Terry McAuliffe Did Not Go to Government Schools
"You're an Irish Catholic kid from Syracuse, from St. Ann's school, right?" asked Hugh Hewitt.
"Yes," said Terry McAuliffe in that Jan. 29, 2007, radio interview.
At that time, McAuliffe had just recently become chairman of Sen. Hillary Clinton's 2008 presidential campaign. He would later go on to serve as governor of Virginia from 2014 to 2018, and is now seeking that office again.
Back in January 2007, McAuliffe had also published an autobiography, "What a Party! My Life Among Democrats: Presidents, Candidates, Donors, Activists, Alligators and Other Wild Animals," in which he discussed, among other things, his education in Catholic schools. In his interview that year with Hewitt, he talked about this book and his experience in those schools.

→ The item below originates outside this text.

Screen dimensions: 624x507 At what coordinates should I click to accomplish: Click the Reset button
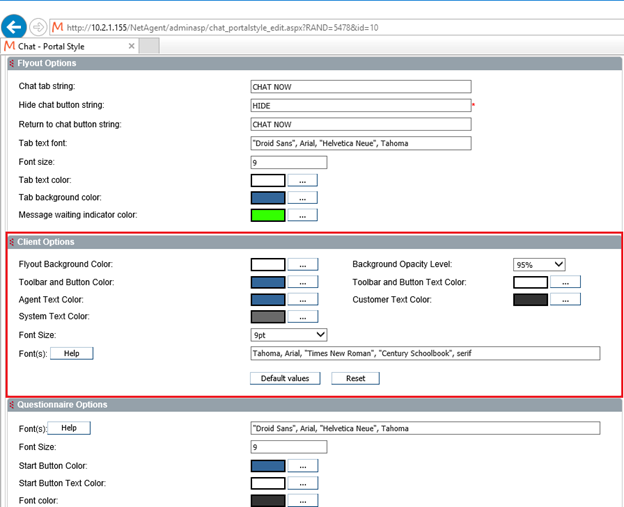tap(355, 378)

"Now did you do eight years or twelve years of Catholic education?" Hewitt asked him.
"I did eight years at St. Ann's grammar school," McAuliffe said. "I did four years of Bishop Ludden High School. I did four years at the Catholic University of America, and three years at Georgetown University Law Center."
So, in total, including grammar school, high school, college and law school, McAuliffe spent 19 years in Catholic schools.
His family was not forced to enroll him in government schools -- and, obviously, they chose not to do so.
"Can you name your K-8 teachers?" Hewitt asked him in that 2007 radio interview.
McAuliffe reeled off seven, specifically naming five Catholic nuns. "Sister Agnes Teresa, Sister Mary Helen, Sister Thomas, Miss Boway, Mrs. Anderson, Sister Esther Thomas and Sister Margaret Madden... how many is that?" he said.